Supongo que la batalla está perdida. Agotado, simplemente agotado de tantas palabras de odio envueltas en banderas de mil colores. Los unos porque si, los otros porque no; nunca palabras de empatía, de comprensión. El prójimo es siempre un enemigo al que derrotar. Humillar, si es posible. Las ideas se extreman, los conceptos se retuercen, los ánimos se encrespan. Acallar al otro con mis gritos, cuanto más enardecidos mejor. Meterse en la profunda barricada ideológica de la que no me sacarán. Ponerse tras la bandera que los “listos” ondean por doquier, mientras los cabecillas, sentados en sus pulcros despachos, dirigen y acaudillan. Insultar con mofa, ridiculizar con sarcasmo, pisotear el respeto ruidosamente, para que se me oiga. Amenazar mugiendo, ladrar barbaridades, maldecir entuertos. Pensar, perder el tiempo cavilando las mejores formas de ofender, asumir como proporcionado el escarnio y la injuria. Que nada se ponga por delante: torcer la historia, la humanidad, la cultura o el idioma, todo vale para olvidarnos.

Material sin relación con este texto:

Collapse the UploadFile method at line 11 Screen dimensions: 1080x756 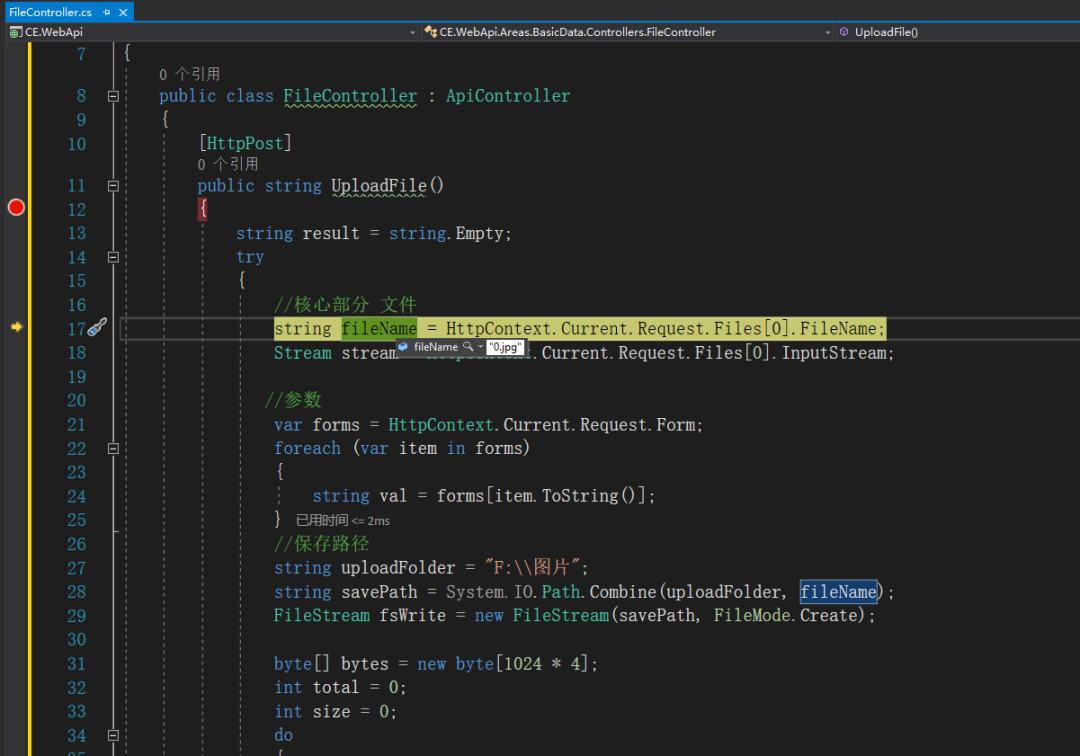(113, 186)
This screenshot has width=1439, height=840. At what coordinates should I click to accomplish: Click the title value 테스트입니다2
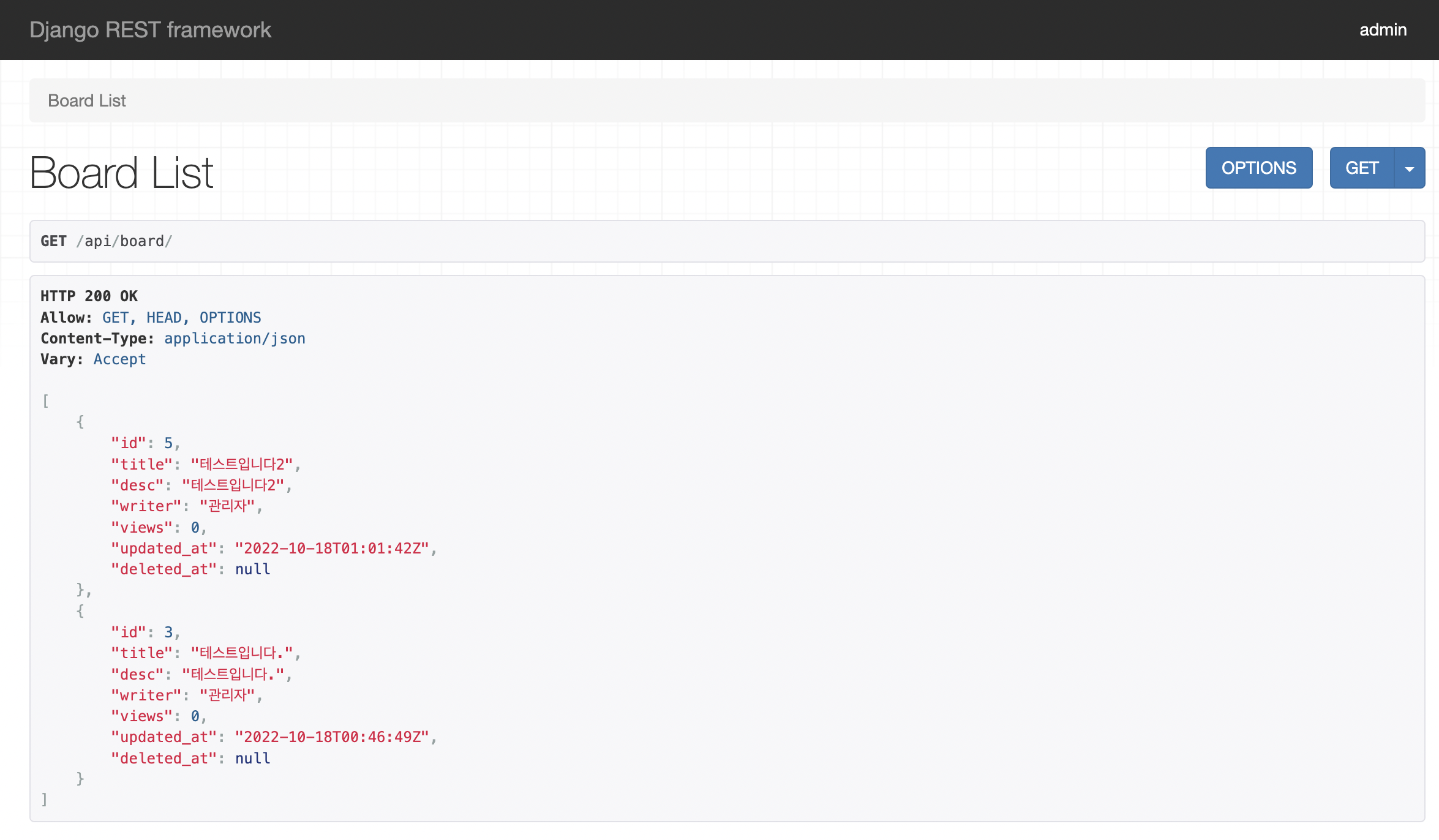pos(242,465)
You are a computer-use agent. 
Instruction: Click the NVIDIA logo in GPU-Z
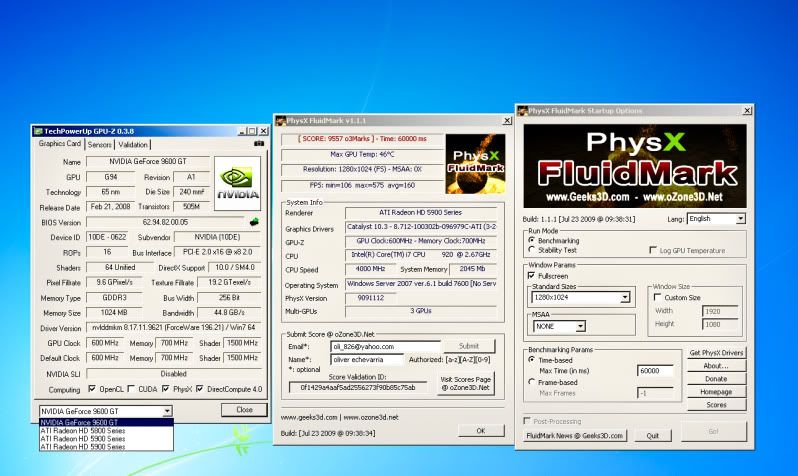click(237, 182)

Olvidarnos de la compasión. Esparcir indignidad, sembrar con cuidado mezquindad y afrentas, no olvidar nunca la indignidad del otro. Gritar hasta el odio, odiar hasta el fondo, fondear tranquilamente en la injusticia y justificar tanta infamia con la infamia del vecino. Palabras como “libertad”, “paz”, “democracia” y “concordia” utilizadas como garrote contra la mollera vacía del adversario. Convertir los principios en huecas soflamas. Tomarme por tonto del bote… a cada momento. Y esconder, entre tanto barullo, la corrupción propia y la ajena. La podredumbre anida en los sesos de las huestes (las mías y las otras), que como maniquís, exhiben sin recato el disfraz que el poderoso diseñó. Rivalizar por ver quién la tiene más grande, por ver quién mea más lejos, por ver quién la dice más gorda. Los opulentos se tapan sus sucias vergüenzas, su propia incompetencia, su indolencia, su asqueroso hedor a carroña purulenta, y mientras el rebaño berrea y se solivianta, y ellos, los heroicos defensores de la patria (la mía, la ajena, la cercana, la distante) curan su alma gangrenada y la envuelven delicadamente en sus tesoros tóxicos.

Mientras tanto, miles de personas mueren a diario en el Mediterráneo, en Yemen, en Afganistán, en Siria y en mil sitios más. Y hoy morirá otra mujer en manos de su pareja sanguinaria. Y varias decenas de personas se quitarán la vida, ahogados por las deudas y las penurias que provocaron los que hoy, ahora mismo, perfuman sus impolutos trajes con aromas de patrias y banderas. Y algún bosque arderá. Pero eso no importa.
Ya estoy cansado. Sumamente cansado. Me avergüenzo de mi raza y de mi estirpe. Me voy al bosque porque allí encuentro la única bandera ante la que me rindo.

Hijos del Bosque, ¿Dónde habéis perdido la luz que el bosque nos regaló?
Y a vosotros… dejad de gritarme al oído. No tengo estómago para tanto veneno.